What you will do: Print every entry exactly as written and exclude all images.

Data provided:
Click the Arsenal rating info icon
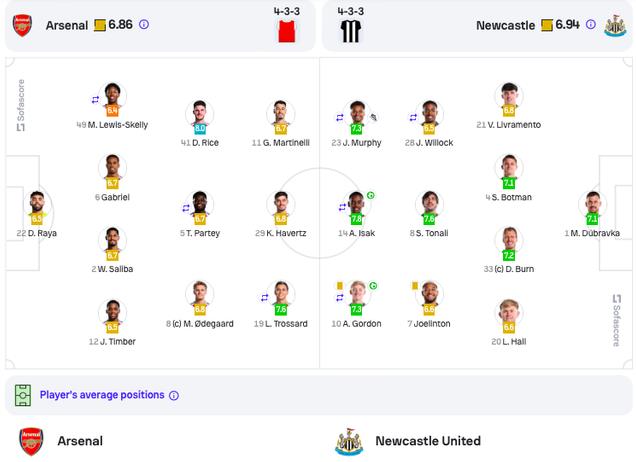 144,24
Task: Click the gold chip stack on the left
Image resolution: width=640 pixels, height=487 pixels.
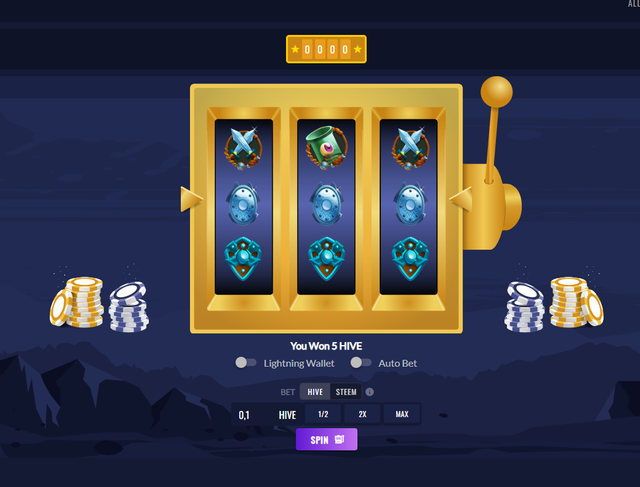Action: click(77, 302)
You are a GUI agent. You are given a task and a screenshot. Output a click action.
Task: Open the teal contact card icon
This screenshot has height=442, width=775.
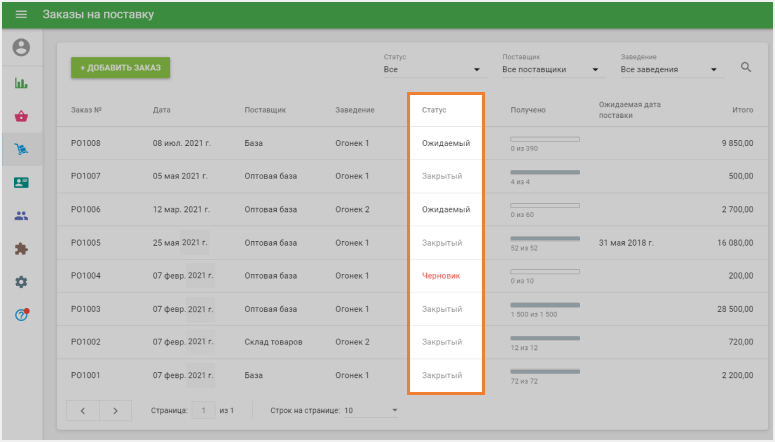coord(21,183)
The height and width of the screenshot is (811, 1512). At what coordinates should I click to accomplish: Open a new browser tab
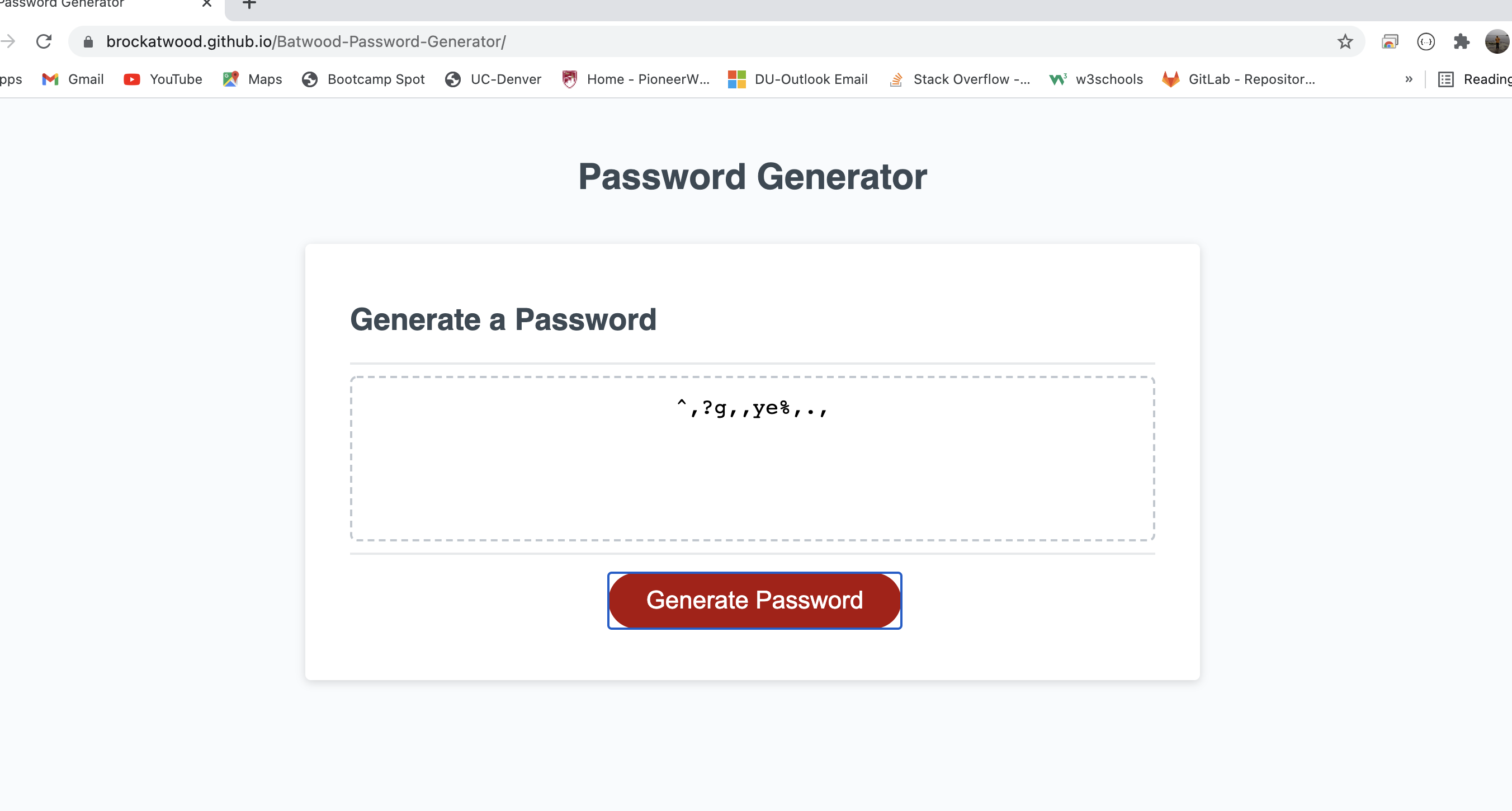249,4
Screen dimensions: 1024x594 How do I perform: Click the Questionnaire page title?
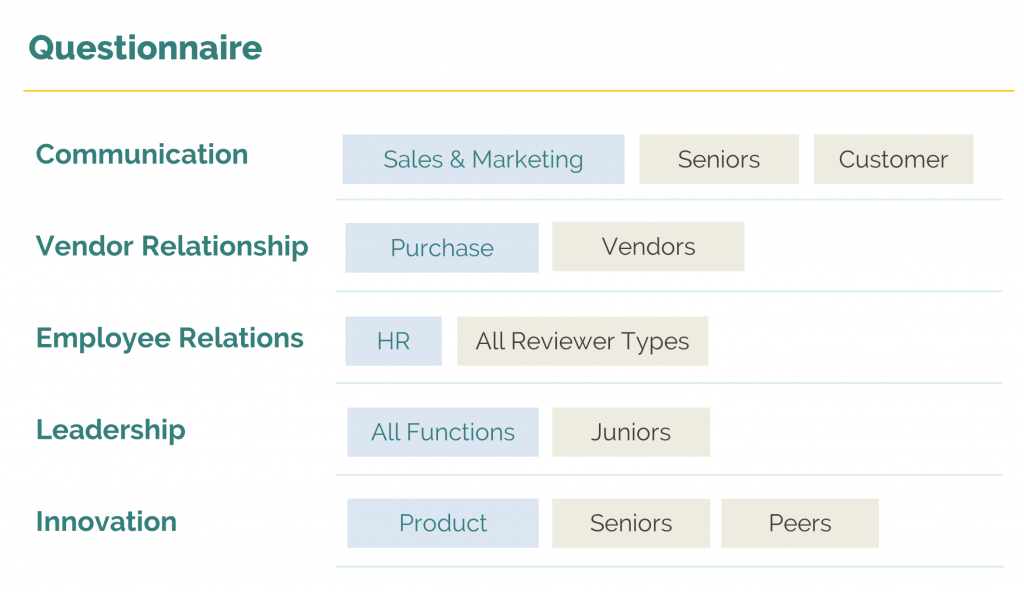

Problem solution:
Click the Arsenal rating info icon
 144,24
Task: Click the gold chip stack on the left
Image resolution: width=640 pixels, height=487 pixels.
Action: click(77, 302)
You are a GUI agent. You are given a task and a screenshot. Output a click action.
Task: Open the teal contact card icon
This screenshot has height=442, width=775.
coord(21,183)
The height and width of the screenshot is (811, 1512). At what coordinates should I click to accomplish: Open a new browser tab
249,4
Screen dimensions: 1024x594 How do I perform: Click the Questionnaire page title?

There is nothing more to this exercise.